• **WHAT THE TASK ASKS**
Filter this data down to the lines that hold "resolution", and copy them.

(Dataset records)
★ ★ ★ ★

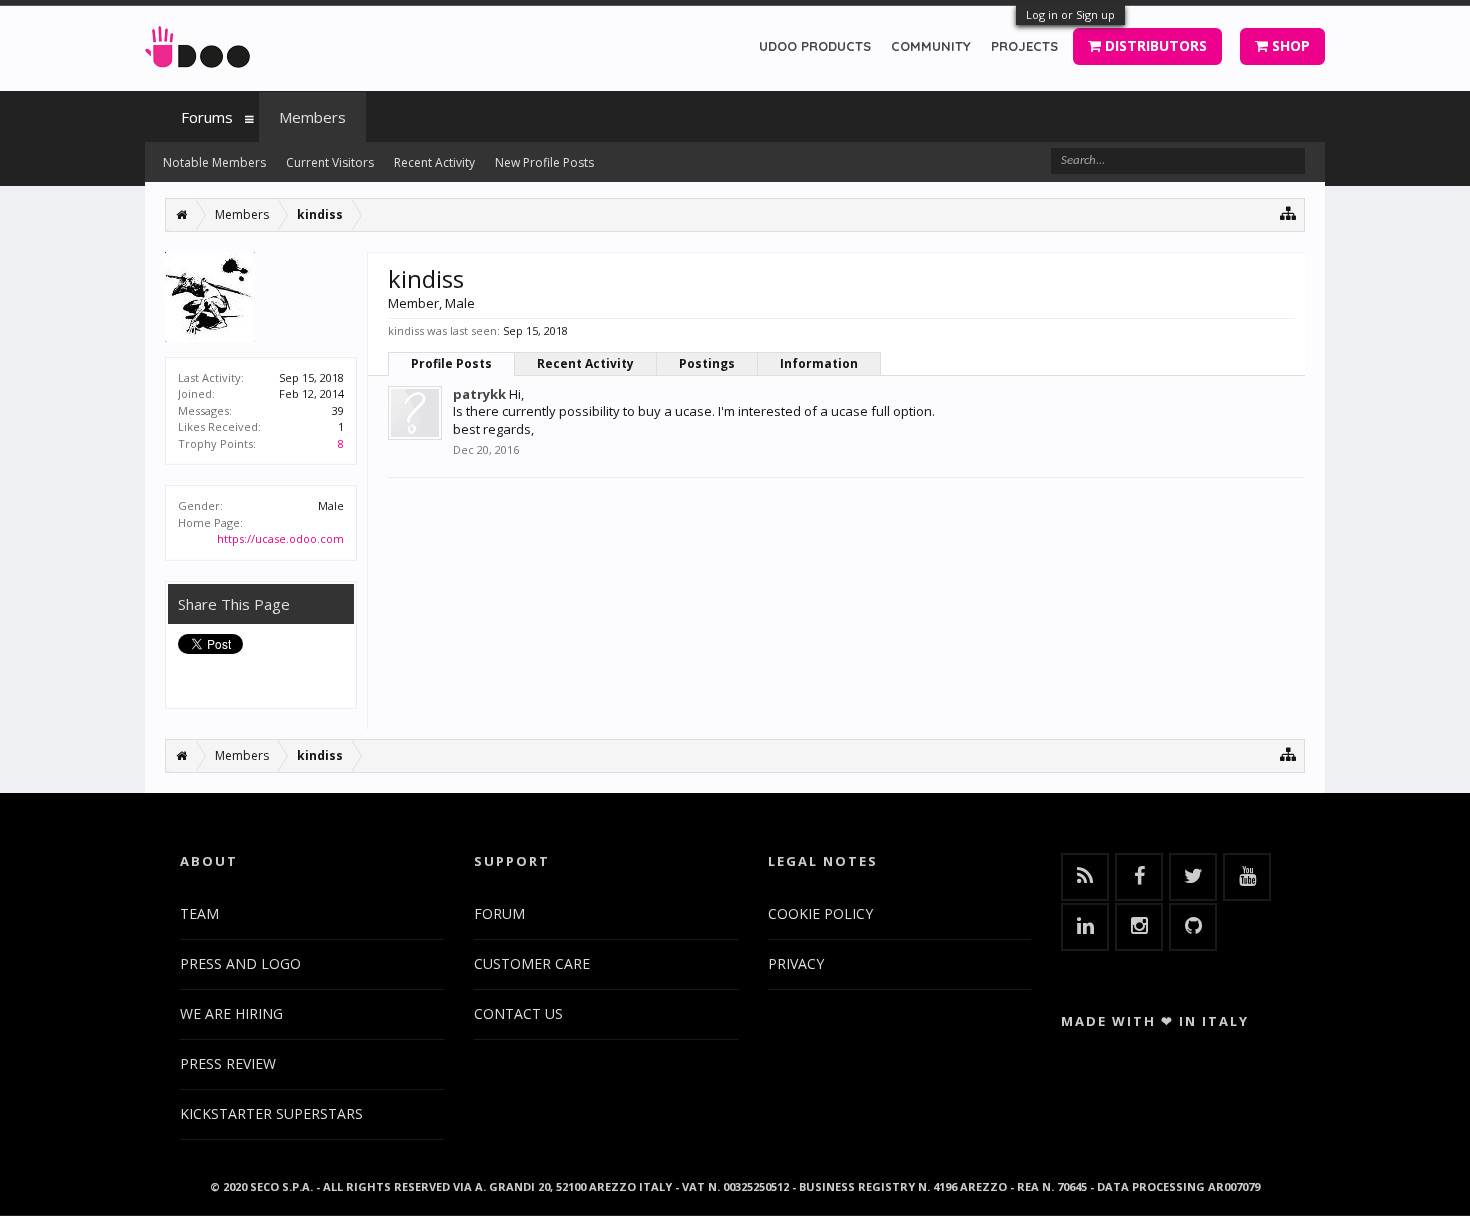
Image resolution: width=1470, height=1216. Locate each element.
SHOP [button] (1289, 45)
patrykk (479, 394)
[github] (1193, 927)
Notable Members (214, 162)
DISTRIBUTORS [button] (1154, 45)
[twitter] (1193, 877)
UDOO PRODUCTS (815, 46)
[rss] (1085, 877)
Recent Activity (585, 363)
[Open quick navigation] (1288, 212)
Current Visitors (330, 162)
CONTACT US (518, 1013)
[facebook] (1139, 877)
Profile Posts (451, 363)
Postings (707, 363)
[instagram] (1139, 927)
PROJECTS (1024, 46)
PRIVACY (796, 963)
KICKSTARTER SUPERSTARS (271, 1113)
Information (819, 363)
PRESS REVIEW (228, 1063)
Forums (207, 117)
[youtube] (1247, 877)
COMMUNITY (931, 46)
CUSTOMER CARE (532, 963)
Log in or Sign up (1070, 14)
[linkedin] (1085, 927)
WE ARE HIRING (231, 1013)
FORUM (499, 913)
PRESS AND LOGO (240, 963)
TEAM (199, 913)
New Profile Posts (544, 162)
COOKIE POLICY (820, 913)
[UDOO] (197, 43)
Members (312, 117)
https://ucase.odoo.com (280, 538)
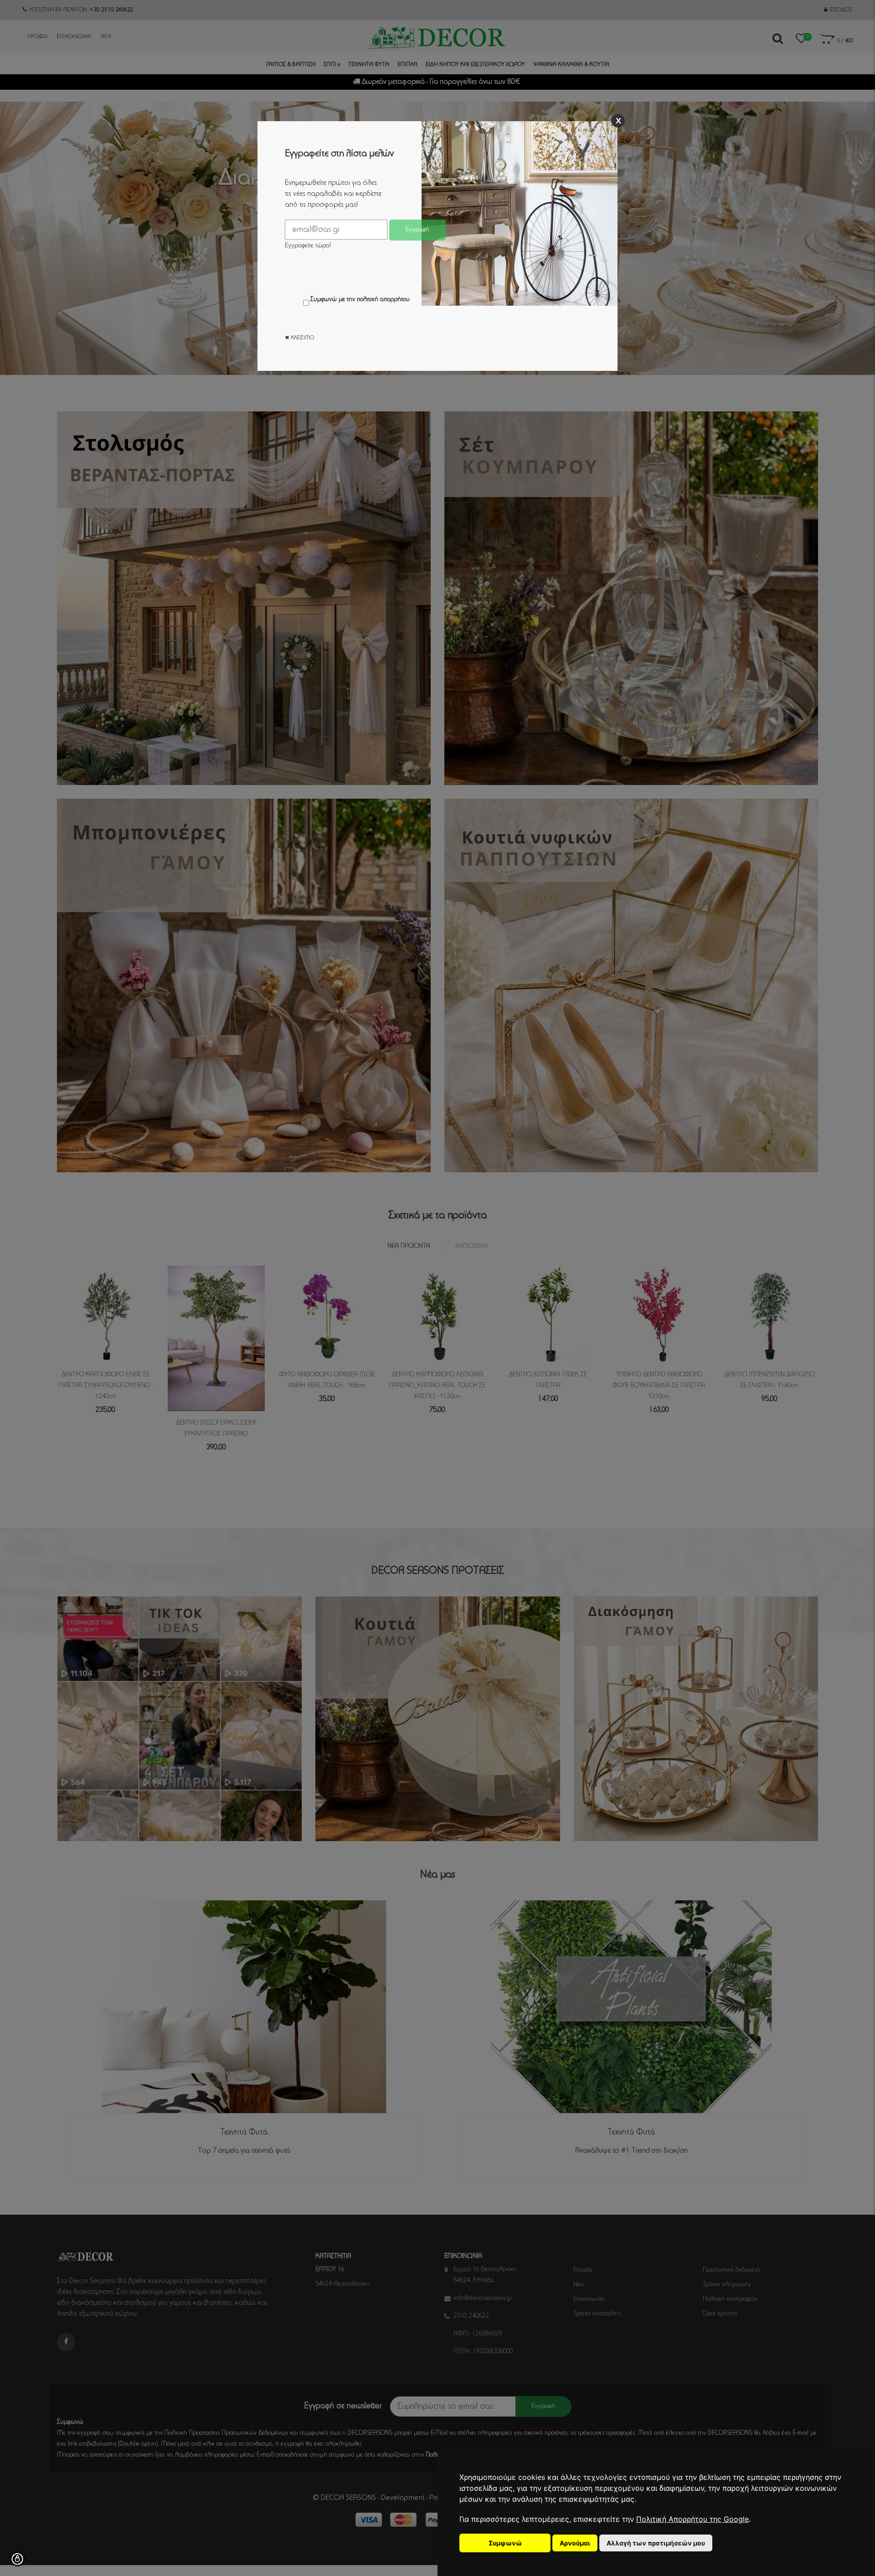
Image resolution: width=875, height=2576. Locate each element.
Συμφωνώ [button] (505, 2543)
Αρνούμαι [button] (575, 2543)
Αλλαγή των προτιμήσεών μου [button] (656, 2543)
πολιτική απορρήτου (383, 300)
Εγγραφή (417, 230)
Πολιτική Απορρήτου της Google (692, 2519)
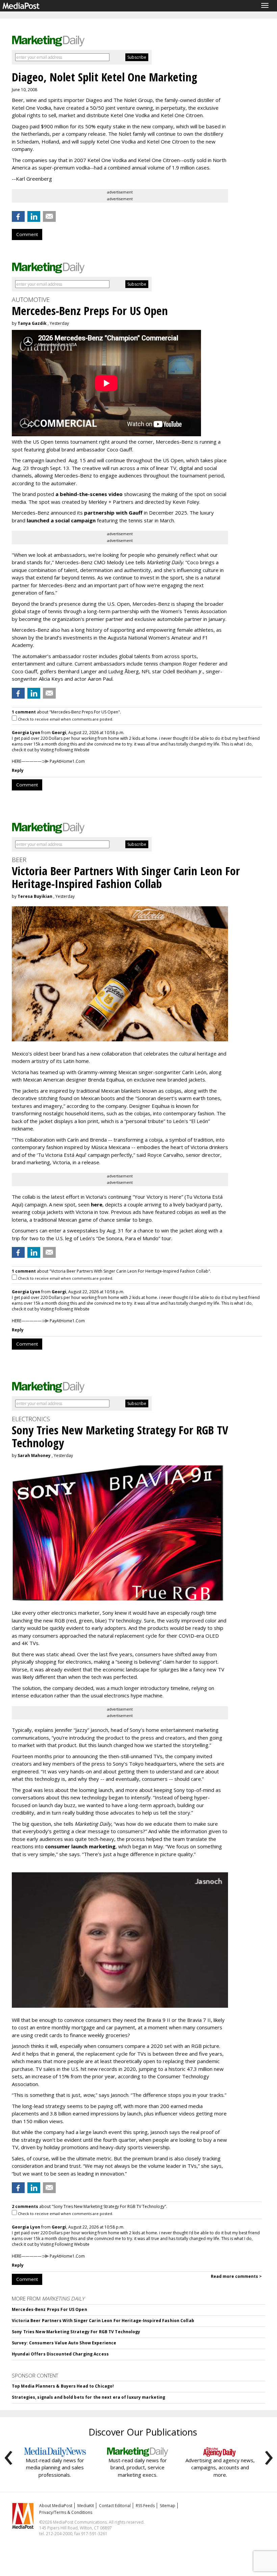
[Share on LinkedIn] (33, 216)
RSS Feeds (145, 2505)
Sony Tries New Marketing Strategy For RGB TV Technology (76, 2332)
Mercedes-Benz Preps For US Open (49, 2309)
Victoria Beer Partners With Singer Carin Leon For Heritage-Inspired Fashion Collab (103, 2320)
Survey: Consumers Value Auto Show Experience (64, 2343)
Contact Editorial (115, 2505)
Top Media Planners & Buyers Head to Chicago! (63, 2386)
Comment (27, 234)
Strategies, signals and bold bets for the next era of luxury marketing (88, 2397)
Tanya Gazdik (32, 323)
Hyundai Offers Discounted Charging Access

★ ★ ★ ★

• **RESULT OF THIS EXERCISE**
Image resolution: width=1470, height=1216. Locate each element.
Image resolution: width=875, height=2576. Locate each element.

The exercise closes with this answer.